Fifteen years ago today I was at Sizewell Hall, sitting down to a fish and chip supper, when I heard a quiet voice in my head telling me I was about to meet my husband.
I was on an away weekend with a friend who had dragged me along so that she could find a husband herself, and having recently decided I was finally ok with myself and not in any way desperate for a relationship, I was somewhat stunned when this happened. Keeping it to myself, I took a look and realised that there was only one guy on the table I was at all interested in. The chap diagonally opposite had himself been brought along by a friend. He too had recently finally decided he was ok with himself, having spent a month travelling in Australia. He introduced himself as Matthew, definitely not Matt.
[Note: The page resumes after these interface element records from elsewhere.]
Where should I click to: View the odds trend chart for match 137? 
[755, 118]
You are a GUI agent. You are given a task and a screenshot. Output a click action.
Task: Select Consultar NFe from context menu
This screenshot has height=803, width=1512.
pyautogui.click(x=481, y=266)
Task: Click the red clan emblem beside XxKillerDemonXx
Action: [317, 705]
The following day, after a drive in his car (he asked his friend to let me sit in the front) and a walk at Dunwich Heath where we were able to chat further and almost hold hands stumbling through the trees, we found ourselves back at Sizewell Hall playing Taboo with a number of others, realising that we were thinking along exactly the same lines and shared the same sense of humour. We found more connections as we talked and I learned that he worked at BT and had studied Engineering at Cambridge. I did an internal double-take. God must have realised that pairing me with someone who had (a) gone to Cambridge, a personal unrealised dream I’d had since I was eleven, and (b) got a degree in Engineering, a subject I worked at in industry and then for a year at university was something of a divine joke. Here was someone who epitomised my perceived failures in life. The fact I felt more comfortable with myself mattered here. I could see things in a more measured way. Having worked and studied alongside engineers for a couple of years, I had a good idea about the way these strange people think and how to relate well to them. Optimising. Worst case scenarios. Odd jokes.
The following day, the Sunday, as we prepared to leave, I got Matthew’s number and his surname: Robinson. I remember flirting badly and then being given the third degree from my friend on the way back, who hadn’t picked up any numbers herself.
We emailed for a few weeks, started dating and Matthew visited me in Prague where I was studying part-time that February.
We were married in 2003. We’ve only been back to Dunwich once (on our twelve-and-a-halfth anniversary) but we’ve had fish and chips quite a few times since. I am constantly grateful that I’ve got Matthew and that God instigated it all. Marriage takes effort and a lot of communication and commitment, but God knew what he was doing putting the two of us together.